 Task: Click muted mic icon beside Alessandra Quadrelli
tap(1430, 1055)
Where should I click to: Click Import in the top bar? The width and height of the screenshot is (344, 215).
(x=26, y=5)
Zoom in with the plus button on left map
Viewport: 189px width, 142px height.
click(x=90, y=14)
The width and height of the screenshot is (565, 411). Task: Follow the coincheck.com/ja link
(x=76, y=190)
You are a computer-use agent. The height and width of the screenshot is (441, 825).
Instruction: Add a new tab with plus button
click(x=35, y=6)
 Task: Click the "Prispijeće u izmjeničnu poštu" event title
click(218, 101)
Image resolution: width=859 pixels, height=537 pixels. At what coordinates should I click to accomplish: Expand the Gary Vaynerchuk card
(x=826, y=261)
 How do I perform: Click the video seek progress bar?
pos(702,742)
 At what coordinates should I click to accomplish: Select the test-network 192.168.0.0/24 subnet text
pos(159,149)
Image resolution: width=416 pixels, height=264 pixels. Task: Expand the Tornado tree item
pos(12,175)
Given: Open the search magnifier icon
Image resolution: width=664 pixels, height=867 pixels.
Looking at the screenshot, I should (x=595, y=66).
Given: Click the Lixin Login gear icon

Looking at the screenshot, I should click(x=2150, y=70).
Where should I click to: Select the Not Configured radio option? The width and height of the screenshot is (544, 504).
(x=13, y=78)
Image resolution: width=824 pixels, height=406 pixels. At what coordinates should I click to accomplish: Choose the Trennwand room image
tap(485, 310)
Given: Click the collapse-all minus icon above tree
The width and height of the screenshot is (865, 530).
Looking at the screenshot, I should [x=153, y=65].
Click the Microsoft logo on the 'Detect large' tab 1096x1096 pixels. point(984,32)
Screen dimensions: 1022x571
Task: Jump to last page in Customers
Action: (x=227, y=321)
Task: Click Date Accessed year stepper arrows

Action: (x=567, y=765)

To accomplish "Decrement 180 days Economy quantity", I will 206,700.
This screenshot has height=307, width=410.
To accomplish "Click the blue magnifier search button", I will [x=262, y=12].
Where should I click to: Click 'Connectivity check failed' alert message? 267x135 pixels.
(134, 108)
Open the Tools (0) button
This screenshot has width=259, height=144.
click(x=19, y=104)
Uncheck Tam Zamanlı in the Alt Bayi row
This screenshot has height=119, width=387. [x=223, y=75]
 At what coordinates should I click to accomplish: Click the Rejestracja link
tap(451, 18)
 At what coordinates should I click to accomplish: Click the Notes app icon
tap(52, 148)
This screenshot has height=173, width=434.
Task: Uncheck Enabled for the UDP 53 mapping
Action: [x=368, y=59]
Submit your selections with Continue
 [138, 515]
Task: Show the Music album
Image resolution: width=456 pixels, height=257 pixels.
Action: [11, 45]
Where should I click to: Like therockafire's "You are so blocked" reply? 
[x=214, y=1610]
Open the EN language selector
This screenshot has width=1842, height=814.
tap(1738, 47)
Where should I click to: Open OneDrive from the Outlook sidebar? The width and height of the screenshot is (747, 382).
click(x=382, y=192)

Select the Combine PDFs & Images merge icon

══════

§ Short exercise: Reproduce all of the material above word for word.

§ Response to this exercise:
 Task: Click muted mic icon beside Alessandra Quadrelli
tap(1430, 1055)
Where should I click to: Click Import in the top bar? The width and height of the screenshot is (344, 215).
(x=26, y=5)
Zoom in with the plus button on left map
Viewport: 189px width, 142px height.
click(x=90, y=14)
The width and height of the screenshot is (565, 411). Task: Follow the coincheck.com/ja link
(x=76, y=190)
You are a computer-use agent. The height and width of the screenshot is (441, 825).
Instruction: Add a new tab with plus button
click(x=35, y=6)
 Task: Click the "Prispijeće u izmjeničnu poštu" event title
click(218, 101)
Image resolution: width=859 pixels, height=537 pixels. At what coordinates should I click to accomplish: Expand the Gary Vaynerchuk card
(x=826, y=261)
 How do I perform: Click the video seek progress bar?
pos(702,742)
 At what coordinates should I click to accomplish: Select the test-network 192.168.0.0/24 subnet text
pos(159,149)
Image resolution: width=416 pixels, height=264 pixels. Task: Expand the Tornado tree item
pos(12,175)
Given: Open the search magnifier icon
Image resolution: width=664 pixels, height=867 pixels.
Looking at the screenshot, I should (x=595, y=66).
Given: Click the Lixin Login gear icon

Looking at the screenshot, I should click(x=2150, y=70).
Where should I click to: Select the Not Configured radio option? The width and height of the screenshot is (544, 504).
(x=13, y=78)
Image resolution: width=824 pixels, height=406 pixels. At what coordinates should I click to accomplish: Choose the Trennwand room image
tap(485, 310)
Given: Click the collapse-all minus icon above tree
The width and height of the screenshot is (865, 530).
Looking at the screenshot, I should [x=153, y=65].
Click the Microsoft logo on the 'Detect large' tab 1096x1096 pixels. point(984,32)
Screen dimensions: 1022x571
Task: Jump to last page in Customers
Action: (x=227, y=321)
Task: Click Date Accessed year stepper arrows

Action: (x=567, y=765)

To accomplish "Decrement 180 days Economy quantity", I will 206,700.
This screenshot has height=307, width=410.
To accomplish "Click the blue magnifier search button", I will [x=262, y=12].
Where should I click to: Click 'Connectivity check failed' alert message? 267x135 pixels.
(134, 108)
Open the Tools (0) button
This screenshot has width=259, height=144.
click(x=19, y=104)
Uncheck Tam Zamanlı in the Alt Bayi row
This screenshot has height=119, width=387. [x=223, y=75]
 At what coordinates should I click to accomplish: Click the Rejestracja link
tap(451, 18)
 At what coordinates should I click to accomplish: Click the Notes app icon
tap(52, 148)
This screenshot has height=173, width=434.
Task: Uncheck Enabled for the UDP 53 mapping
Action: [x=368, y=59]
Submit your selections with Continue
 [138, 515]
Task: Show the Music album
Image resolution: width=456 pixels, height=257 pixels.
Action: [11, 45]
Where should I click to: Like therockafire's "You are so blocked" reply? 
[x=214, y=1610]
Open the EN language selector
This screenshot has width=1842, height=814.
tap(1738, 47)
Where should I click to: Open OneDrive from the Outlook sidebar? The width and height of the screenshot is (747, 382).
click(x=382, y=192)

Select the Combine PDFs & Images merge icon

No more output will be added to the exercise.